[…quando ha “agevolato” la carriera del coniuge]

 

Ancora una pronuncia della Cassazione [n. 29195 del 20 ottobre 2021] sul quantum dell’assegno divorzile, questa volta decidendo una fattispecie in cui il coniuge beneficiario, pur economicamente autosufficiente, aveva contribuito al miglior andamento della vita familiare e – di conseguenza, precisa in sostanza la Suprema Corte – anche alla realizzazione professionale dell’altro coniuge.
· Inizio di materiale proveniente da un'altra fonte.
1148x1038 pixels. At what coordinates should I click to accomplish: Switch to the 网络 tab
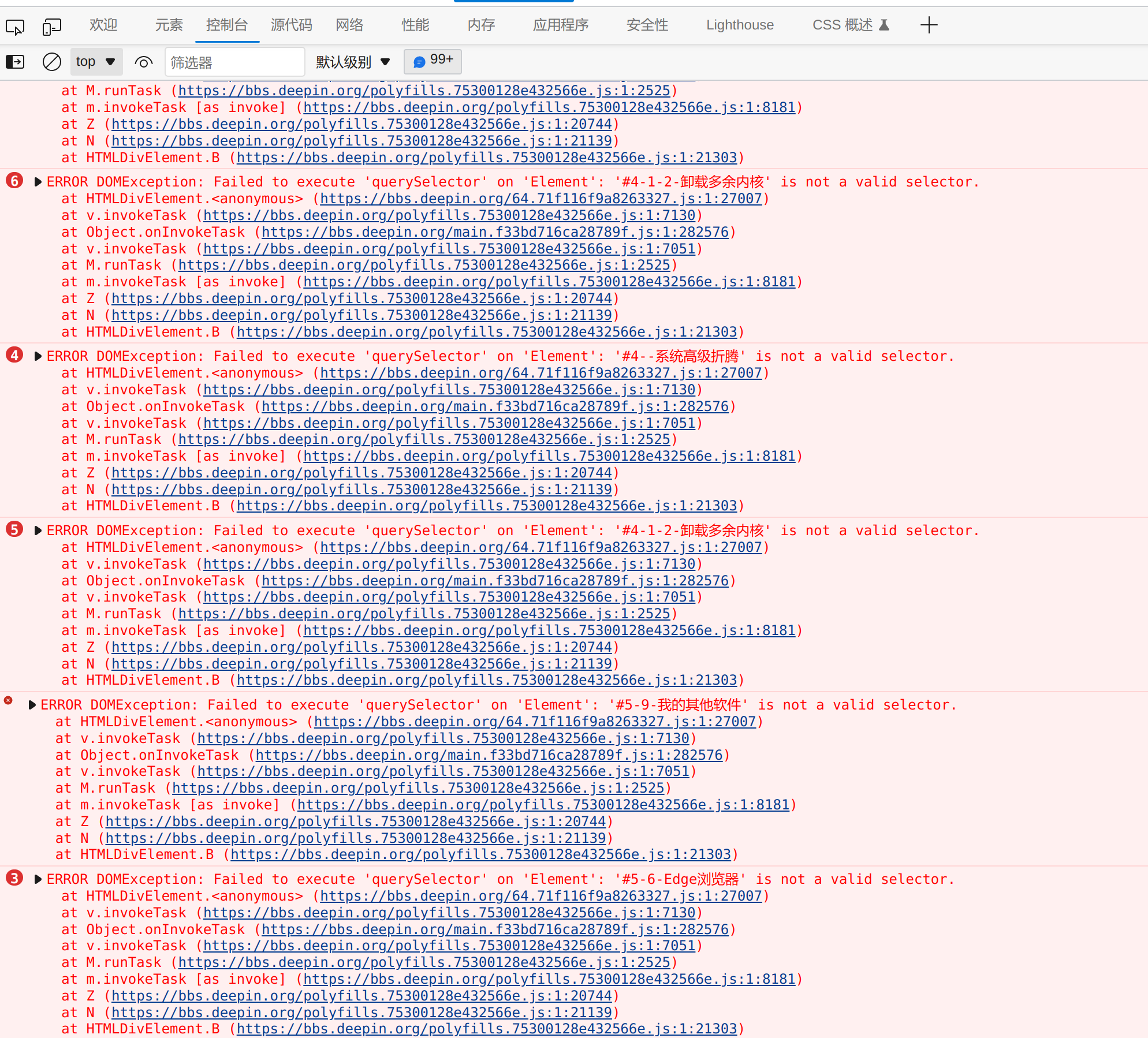(x=349, y=25)
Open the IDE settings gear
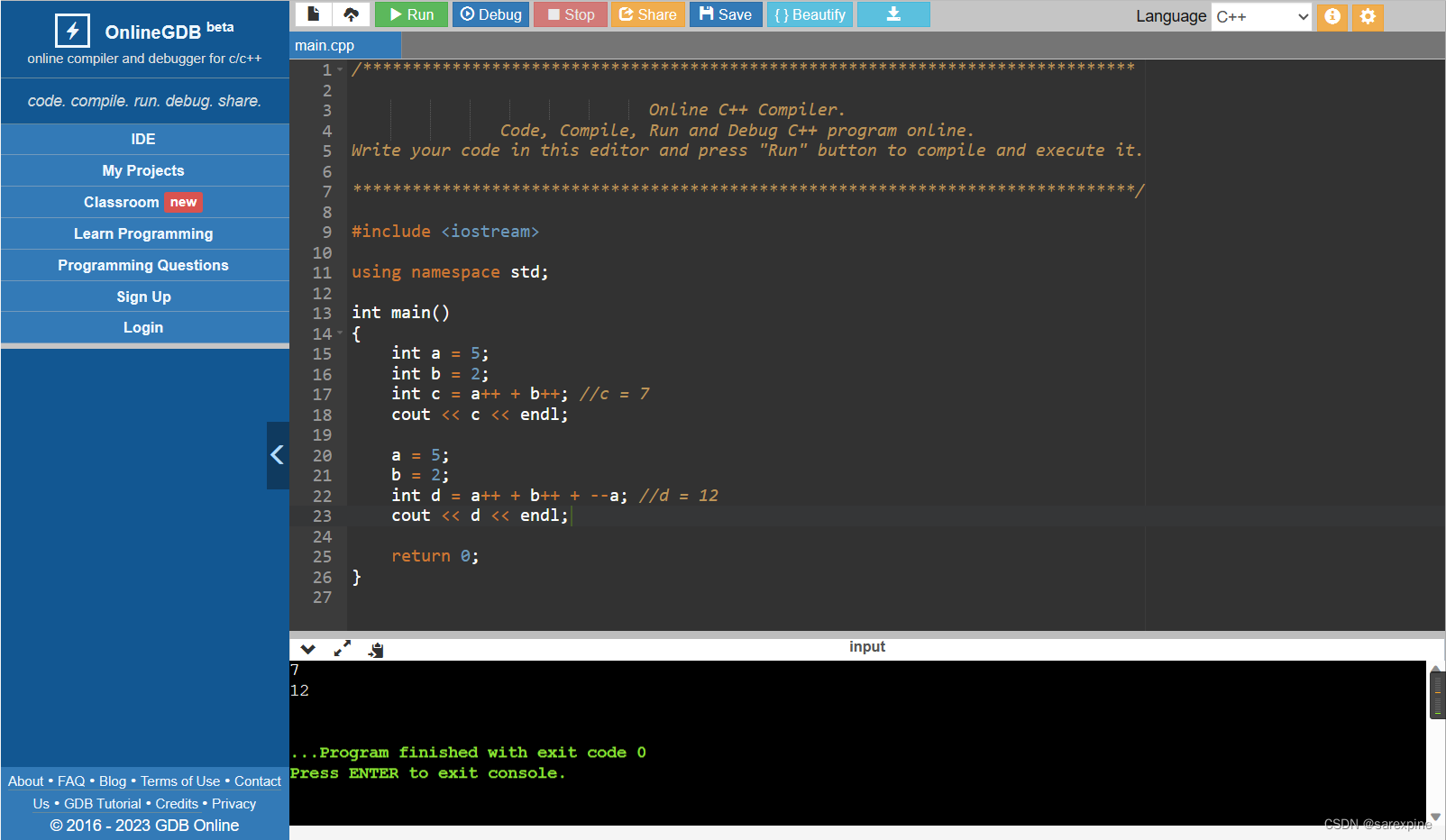Screen dimensions: 1446x840 coord(1368,17)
Quest’ultimo, cioè l’ex marito, aveva proposto gravame avverso la sentenza del giudice d’appello, affermando che – conformemente a quanto statuito dalle SS.UU (n. 18287/2018) – la funzione dell’assegno divorzile sia/fosse soltanto quella di garantire al coniuge beneficiario, in questo caso all’ex moglie, un’autosufficienza tale da permetterle di vivere con il giusto decoro.

Quindi, il ricorrente – deducendo in particolare che l’ex moglie, di professione insegnante, era sempre stata economicamente “indipendente” – aveva affermato non sussistere i presupposti legittimanti la corresponsione dell’assegno divorzile.

I giudici di legittimità respingono il ricorso ma forniscono una lettura delle pronunce della SS.UU., richiamate dal ricorrente, diversa da quella da lui assunta, chiarendo nello specifico che “la funzione assistenziale dell’assegno di divorzio si compone di un contenuto perequativo-compensativo”.

Il che – secondo la Cassazione – induce a tener conto non solo del grado di autonomia economica raggiunto dal coniuge beneficiario dell’assegno, ma anche [e, nella specie, soprattutto] del contributo fornito da quest’ultimo alla realizzazione della vita familiare e pertanto anche al patrimonio personale dell’altro coniuge.

Valorizzando insomma il contributo apportato durante il matrimonio alla vita familiare e professionale del marito, la Suprema Corte riconosce la spettanza all’ex moglie dell’assegno, ponendo dunque in “secondo piano” la famosa “autosufficienza economica”.